Cette planète semblait plus rude encore que Rossak, et il n’était pas exclu que des groupes d’individus puissent donc espérer se cacher là où les citadins n’allaient pas, mais le problème le plus important serait de survivre dans un tel environnement. Avant de se mettre en marche, son regard croisa celui de Jacur, ils se sourirent et comprirent aussitôt la solidarité que leur imposait la situation, et la complicité qu’ils ressentirent à cet instant précis fut bien celle entre deux peuples du Misr.

Rien de tel qu’un ennemi commun pour unir deux peuples, pensa Toryn, c’est ce qu’Abnan aurait pensé. De concert, les deux naibs invitèrent leur peuple à suivre leur employeur.

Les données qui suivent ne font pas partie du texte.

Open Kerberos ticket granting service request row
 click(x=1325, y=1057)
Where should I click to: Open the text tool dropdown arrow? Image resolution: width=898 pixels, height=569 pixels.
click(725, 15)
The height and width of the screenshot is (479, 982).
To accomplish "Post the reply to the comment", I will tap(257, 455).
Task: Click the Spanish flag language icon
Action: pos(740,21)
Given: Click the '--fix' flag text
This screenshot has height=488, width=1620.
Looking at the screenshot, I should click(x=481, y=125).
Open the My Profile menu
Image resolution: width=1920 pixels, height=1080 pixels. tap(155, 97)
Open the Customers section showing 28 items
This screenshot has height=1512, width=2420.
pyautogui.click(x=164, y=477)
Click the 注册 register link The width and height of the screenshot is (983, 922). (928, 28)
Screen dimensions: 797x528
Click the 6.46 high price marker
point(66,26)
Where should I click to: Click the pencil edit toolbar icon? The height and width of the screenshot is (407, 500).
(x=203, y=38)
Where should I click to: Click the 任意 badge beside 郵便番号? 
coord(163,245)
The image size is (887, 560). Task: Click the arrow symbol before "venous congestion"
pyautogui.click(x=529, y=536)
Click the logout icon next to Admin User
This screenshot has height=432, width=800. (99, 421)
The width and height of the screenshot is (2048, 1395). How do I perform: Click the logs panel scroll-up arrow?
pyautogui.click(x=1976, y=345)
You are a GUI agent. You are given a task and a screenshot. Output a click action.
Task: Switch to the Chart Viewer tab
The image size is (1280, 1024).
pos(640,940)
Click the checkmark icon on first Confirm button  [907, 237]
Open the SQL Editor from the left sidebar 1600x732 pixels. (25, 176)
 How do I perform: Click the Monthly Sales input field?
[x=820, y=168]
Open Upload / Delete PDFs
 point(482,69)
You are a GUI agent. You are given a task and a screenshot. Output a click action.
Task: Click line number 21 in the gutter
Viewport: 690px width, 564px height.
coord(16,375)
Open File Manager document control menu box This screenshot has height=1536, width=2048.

Le Spatioport était situé à une demi douzaine de kilomètres de la cité d’Arrakeen, la voie qui menait à la ville ressemblait plus à un sentier de bête qu’à une route. On devinait de ci de là les restes de l’infrastructure qui avait jadis permis d’acheminer le fret vers la ville, mais le sable avait opéré son œuvre destructrice et seules quelques plaques de plastabéton subsistaient. Le soleil passa au zénith lorsque les exilés arrivèrent aux premières habitations. La chaleur était torride, et chaque expiration asséchait encore un peu plus les gorges, et les langues se collaient aux palais. La troupe s’engagea dans les ruelles d’Arrakeen, et alors qu’elle traversait les faubourgs modestes, des dizaines de personnes se tenaient sur le pas de leur porte, toutes plus maigres les unes que les autres. Certains évoquaient des squelettes vivants tant ils semblaient mal nourris. La seule absence de marque qui pullule habituellement dans ce genre de quartier c’est la vermine: même les rats ne survivaient pas au climat de cette planète. Après quelque heures de marche supplémentaire, il ressortirent de la ville et le paysage laissa apparaître un vaste espace de sable où avait été implantées des tentes de piètre allure. Des miradors encerclaient la zone, et au sud une haute falaise rocheuse empêchait l’exploration poussée.

Les retrouvailles prenaient décidément un goût amer en ces lieux.